Görlitz. Backwaren vom Vortag garantieren ein gutes Geschäft. Das jedenfalls spüren Viktoria Baron und György Kiesewetter in Görlitz Tag für Tag. Im Zentrum der deutsch-polnischen Grenzstadt haben sie im November einen Laden eröffnet, in dem Brot, Brötchen und Kuchen eine zweite Chance bekommen. Um Kunden zu halten, sorgen viele Bäckereien stets für größtmögliche Warenvielfalt - mit dem Risiko, dass sie am Abend auf nicht wenigen Produkten sitzen bleiben. Die beiden Existenzgründer machen nun im Osten Sachsens aus dieser Folge der Wohlstandsgesellschaft eine Tugend.

»Die Idee hat total eingeschlagen«, sagt die 28-jährige Baron über ihr Geschäftsmodell »Frisches vom Vortag«. Ihr 30 Jahre alter Partner startet jeden Nachmittag zu einer etwa 240 Kilometer langen Tour, um in Dresden und Umgebung unverkaufte Backwaren einzusammeln. Acht bis zehn Filialen steuert er zu Geschäftsschluss an.

»Wir haben keinen Einfluss auf das, was wir bekommen«, sagt Kiesewetter. Bisher reichte es immer, um die Auslagen des Görlitzer Ladens gut zu füllen. Brötchen, Brot, Muffins, Brezeln, Pfannkuchen, Croissants oder Streuselschnecken werden noch am Abend in Plastiktüten verpackt - jede gefüllte Tüte kostet dann einen Euro. Jörg Eisold gibt übrig gebliebene Ware an die beiden Jungunternehmer ab, die eigentlich Literatur und Sport studiert haben. Für den Radeberger Bäckermeister war wichtig, dass der Görlitzer Laden weit genug vom Einzugsgebiet seiner Firma entfernt liegt. Eisold betreibt mehr als 20 Filialen im Großraum Dresden. »Die Kunden erwarten am Nachmittag noch eine gut gefüllte Theke«, bestätigt der Chef. Auch Einkaufszentren, in denen sich Bäckereibetriebe mit Filialen einmieten, verlangten meist ein breites Sortiment bis Ladenschluss. Doch die Nachfrage lässt sich meist nur schwer kalkulieren, etwa bei schwieriger Witterung wie jetzt im Winter. »Im Durchschnitt bleiben fünf bis zehn Prozent der Ware liegen«, räumt der Radeberger Handwerksmeister ein. Kritiker der Überproduktion sprechen sogar von 15 bis 30 Prozent. Üblich sei, dass Bäcker nicht verkaufte Produkte an Futtermittelhersteller weitergeben und dafür eine Vergütung erhalten, sagt Eisold. Allerdings findet er, dass Lebensmittel - noch dazu aus handwerklicher Herstellung - dafür schlichtweg zu schade sind.

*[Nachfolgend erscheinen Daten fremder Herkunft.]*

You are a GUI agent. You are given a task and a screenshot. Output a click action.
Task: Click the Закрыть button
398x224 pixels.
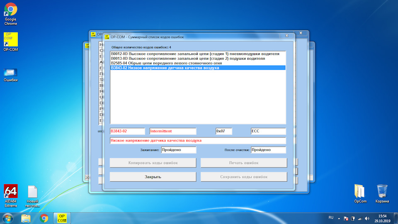(x=153, y=177)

»Kein Bäcker wirft Brot weg«, versichert der Hauptgeschäftsführer des Zentralverbandes des Deutschen Bäckerhandwerks, Amin Werner. Manche Mitglieder der Zunft spenden es den regionalen »Tafeln«, die Lebensmittel für Bedürftige sammeln. Andere verkaufen noch »genussfähige« Ware am nächsten Tag im eigenen Geschäft billiger. Wiederverkäufer wie in Görlitz seien nicht als Konkurrenz zu betrachten, findet Werner. Dass immer mehr Tankstellen, Discountmärkte oder Backshops tiefgefroren angelieferte Teiglinge aufbacken, wirke sich dagegen schon aus. Bei Brot habe das Bäckerhandwerk bundesweit nur noch einen Anteil von etwa 50 Prozent, rechnet Werner vor. Das Konzept der Görlitzer Jungunternehmer nennt er innovativ, allerdings: »Ich höre zum ersten Mal davon.« Dabei gibt es ähnliche Modelle längst auch schon anderswo, etwa in Dresden.

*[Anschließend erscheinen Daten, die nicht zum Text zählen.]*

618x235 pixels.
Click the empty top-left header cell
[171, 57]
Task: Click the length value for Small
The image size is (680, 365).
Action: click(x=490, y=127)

Trotz der starken Konkurrenz von Bäckerfilialen in der Görlitzer Innenstadt hätte der Start nicht besser laufen können, schätzen Baron und Kiesewetter ein. »Frisches vom Vortag« gibt es bei ihnen »von 8 Uhr bis Ausverkauf«, wie auf dem Schild mit den Öffnungszeiten steht. Einmal war der Laden schon nach gut zwei Stunden leer. Manche Kunden hätten sich längst darauf eingestellt, dass nicht alles zu jeder Zeit zu haben sei. Sie kommen eher, um ihren Lieblingskuchen oder bevorzugtes Brot zu kaufen.

»Die Leute lassen sich umerziehen«, hat Viktoria Baron festgestellt. Sie hofft sogar, dass es nicht nur am Preis liegt, wenn ihre Kunden inzwischen sogar stärker über den Wert von Lebensmitteln nachdenken.